4. O Sr. Manoel Messias do Riacho do Ouro me disse que
antigamente o povo usava folha de embaúba para lavar pratos, pois sai uma
espuminha. Também usavam angico da beira do rio com o mesmo resultado. Ele é
uma figura! Quando comecei no posto ele brigava porque sua pressão nunca ficava
legal apesar de usar os remédios. Com o tempo conquistei-o e mudou a
alimentação. Hoje se alegra com a pressão normal. Outro dia me disse sobre
isso: “Mas também, tô cumeno igual ao doutor”.
5. Duas jovens senhoras aqui do Vale encontraram uma bela
forma de salvar seus casamentos. Não vou poder dizer os nomes delas para evitar
problemas. A primeira se separou do marido porque ele estava bebendo muito, mal
influenciado por um tio e um sobrinho que gostam da farra. O tio inclusive
brigou com ela porque dizia que ela queria mandar nele. Ela se separou dele por
uma semana e depois voltou a pedido do cônjuge. Disse que foi bom porque “ele
agora está igual à manteiga” de tão dócil. A outra também fez o mesmo, ela
disse que também se separou quando o marido “tirou onda”; não sei exatamente o que
significa este “tirou onda”, mas acredito que ele estava querendo mandar demais
nela. O fato é que depois que se viu só ele pediu para ela voltar e se
comportou bem legal desde então. Não estou preconizando o método, mas penso que
o resultado, pelo menos nesses casos, foi um sucesso.
6. D. Eleni, irmã de Deli – um sujeito bem especial aqui do
Capão –, me disse que acha que homem bonito só serve pra enfeite. Quando jovem
marcou um encontro e já estava “arrumada”, que acredito seja algo assim como
bem perto de casar, mas não seguiu adiante porque o cara era muito bonito.

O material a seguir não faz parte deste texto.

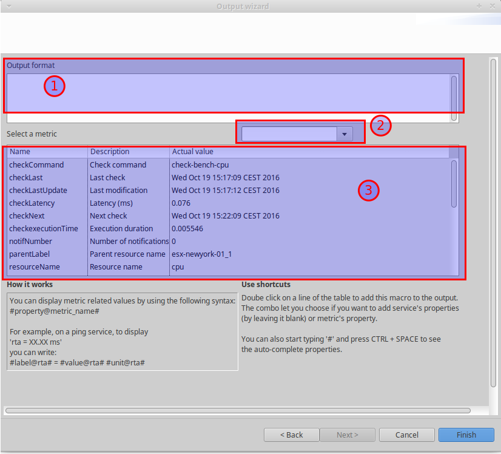501x454 pixels.
Task: Click the pin icon in title bar
Action: [479, 7]
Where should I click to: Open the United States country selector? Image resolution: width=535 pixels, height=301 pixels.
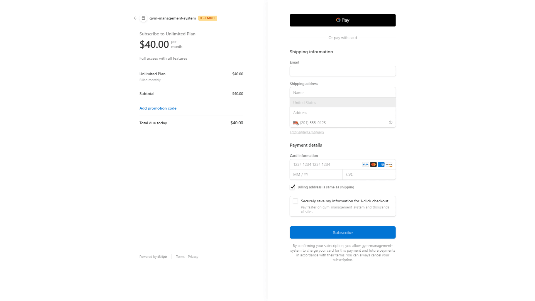click(343, 102)
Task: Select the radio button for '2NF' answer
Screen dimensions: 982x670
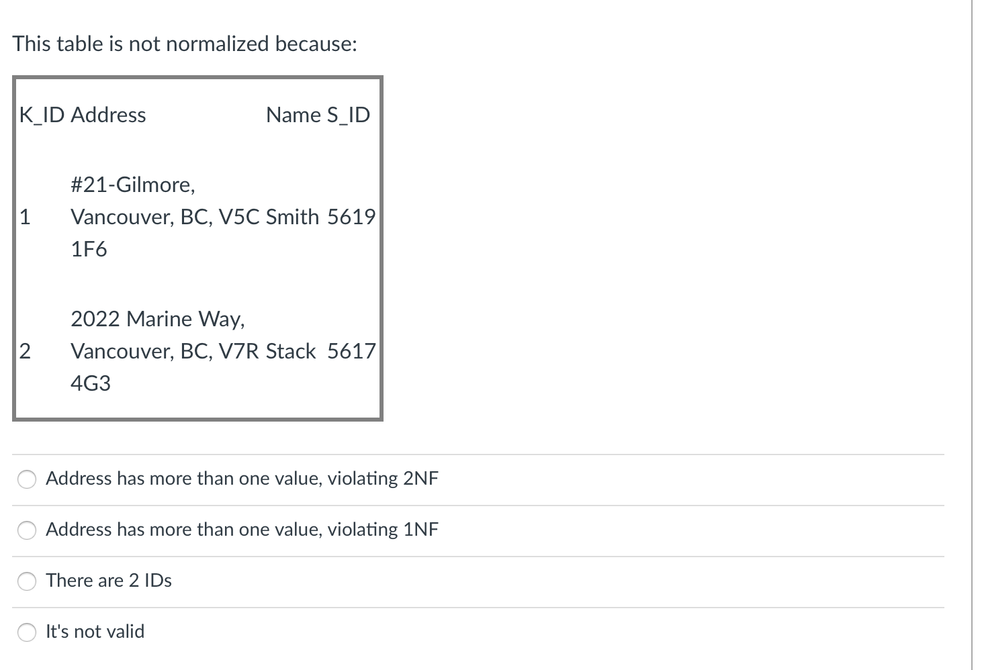Action: click(26, 479)
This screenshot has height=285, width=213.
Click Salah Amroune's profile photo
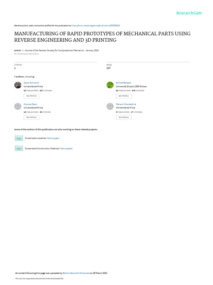[18, 85]
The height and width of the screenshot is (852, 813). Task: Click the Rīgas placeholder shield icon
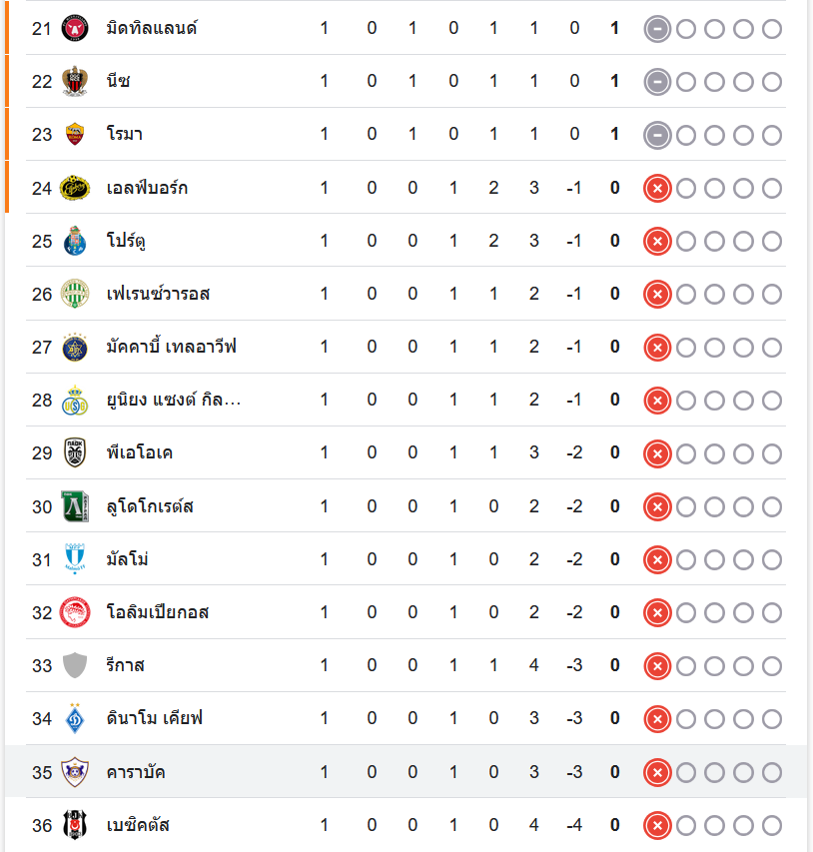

Doutra feita, separada do marido, um mulato lindo quis sair com ela, mas não
aceitou porque era bonito demais. A conversa começou porque ela disse que Tuza,
seu sobrinho, era bonito. Ela também disse que foi embora do Capão (para São
Paulo) porque desde criança tinha fobia de gafanhoto. Abandonou este lugar aos
16 anos. Realmente morria de medo. Ontem viu um e começou a chorar
desesperadamente. Marejou os olhos apenas ao falar do caso.
6. Em dezembro de 2009, Hiandra, uma jovem mãe de dois
filhos, disse uma frase que gostei tanto que guardei: “A gente é sempre alguém
atrás”.
7. E D. Alair disse: “Quem não quer ser velho morra de mal
de 7 dias”.
8. Já Landinha é danada; digna filha de Seu Anísio e D.
Argentina, pessoas bem especiais. Embora seja mãe de muitos filhos, sua cara e
seu sorriso denunciam uma pessoa pronta a fazer traquinagens. Ela é
trabalhadora como poucos. Não corre do serviço, mas é impressionante como gosta
de rir e brincar. Contou-me que quando era criança sua mãe às vezes falava das
coisas que tinha feito de malinagem na infância. Contou que o pai ia bater nela por algo que havia
feito e para se defender fingiu um desmaio. Foi um Deus nos Acuda e a mãe dela
não deixou mais o pai bater, botou algodão com álcool pra ela respirar e ela
fingiu que acordou aos poucos. Aí um dia D. Argentina foi bater nela e ela caiu
no chão com tanto vigor que chegou a doer o osso da bunda, mas a mãe percebeu a
treita e deu-lhe uma boa surra. Ou seja, imitar não vale, tem que ter
criatividade até pra não levar surra.
O Vale do Capão, como qualquer outro lugar do mundo, tem
seus pequenos segredos e o povo daqui é tão pitoresco quanto a bela paisagem.
Às vezes penso que é uma pena que os turistas (ecoturistas, turistas de
aventuras etc.) que aqui aportam não notam a riqueza humana aqui presente e
perdem de conhecer um tesouro do mais alto valor.
Recebam um abraço humano de Aureo Augusto.